Anyone got the number off the seal itself,not the part number to buy it from kawi. I got a partial BH63502.Going to see if my company can cross reference these seals. We deal with lots of gear boxes and seals.


----------



## meangreen360 (May 3, 2009)

Anyone?


----------



## phreebsd (Dec 16, 2004)

Im in the car and will see if i can get it for when i get home in about 20 mins


----------



## phreebsd (Dec 16, 2004)

man i cant find jack.


----------



## meangreen360 (May 3, 2009)

I got my company to order some seals. When they come in I will let yall know how good they do. Man,they cost no were near what kawi sells them for.


----------



## Muddy Brute Force (Dec 17, 2008)

Definatly interested on how they do, if they do better than the OEM seals, I would be interested in some of those seals.


----------



## KMKjr (Jan 9, 2009)

If you get the part # off the seal, I can cross reference it.

Kawie does not make the seal itself, so the part number on it will/should be different than the OEM #.

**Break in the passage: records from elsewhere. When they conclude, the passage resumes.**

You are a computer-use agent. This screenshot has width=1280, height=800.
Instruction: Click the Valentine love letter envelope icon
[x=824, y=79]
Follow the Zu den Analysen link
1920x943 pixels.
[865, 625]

When I did the seal under the secondary, I cross referenced it and used a Napa seal with no problems.


----------



## hondarecoveryman (Feb 28, 2009)

I have never had a prob using NAPA seals:bigok: I have seen them go through some severe stuff and not leak unless the seal is just ripped out


----------



## KMKjr (Jan 9, 2009)

SKF seals, so good quality.


----------



## phreebsd (Dec 16, 2004)

I can get you the number off a rear seal!
i will do that when i get home. I'm interested in seeing how other seals work.


----------



## meangreen360 (May 3, 2009)

Just found out my company cant get the same seal. We are a mm off. Here is the specs on the kawi seal. 62 ID by 81 OD.


----------



## meangreen360 (May 3, 2009)

Boy was I off on the seal number.Bought a new one today and got the right number off of it.BH6356E. NOK i guess is the maker.


----------